Monthly Archives / November 2013

  • Nov 24 / 2013
  • 2

Book Preview: Chapter 1 – Some Context for Machine Intelligence

The following is the draft of Chapter One of my upcoming book, Real Machine Intelligence with NuPIC – Using Neuroscience to Build Truly Intelligent Machines. The book is intended as an introduction to Jeff Hawkins’ Hierarchical Temporal Memory theory, which seeks to explain in detail the principles underlying the human brain, and the open source software he’s built based on those principles. The book, aimed at the interested non-expert, will be out on Amazon in early December. You might like to read the Introduction first.


This book is about a new theory of how the brain works, and a piece of software which uses this theory to solve real-world problems intelligently in the same way that the brain does. In order to understand both the theory and the software, a little context is useful. That’s the purpose of this chapter.

Before we start, it’s important to scotch a couple of myths which surround both Artificial Intelligence (AI) and Neuroscience.
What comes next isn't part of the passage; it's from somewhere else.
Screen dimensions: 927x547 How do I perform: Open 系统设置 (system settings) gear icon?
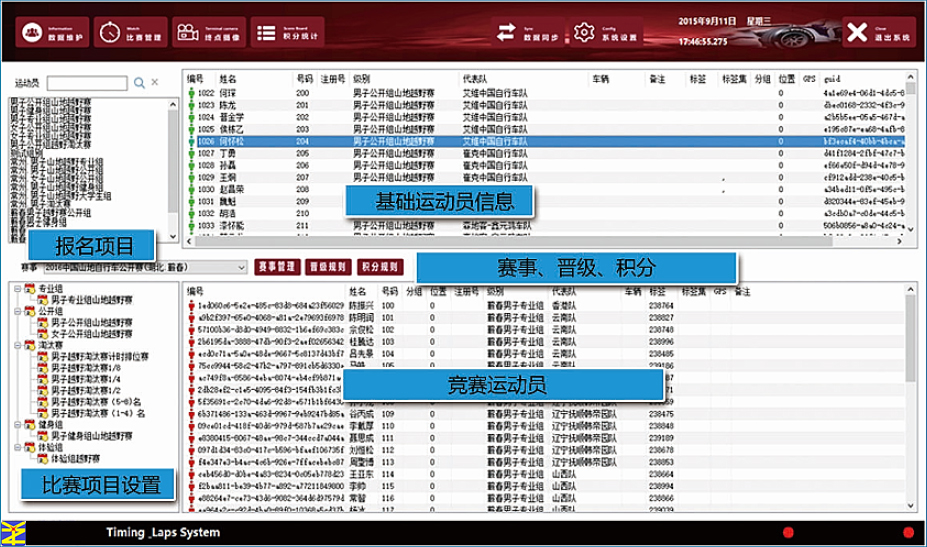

The first myth is that AI scientists are gradually working towards a future human-style intelligence. They’re not. Despite what they tell us (and they themselves believe), what they are really doing is building computer programs which merely appear to behave in a way which we might consider “smart” or “intelligent” as long as we ignore how they work. Don’t get me wrong, these programs are very important in our understanding of what constitutes intelligence, and they also provide us with huge improvements in understanding the nature and structure of problems solved by brains. The difficulty is that brains simply don’t work the way computer programs do, and there is no reason to believe that human-style intelligence can be approached just by adding more and more complex computer programs.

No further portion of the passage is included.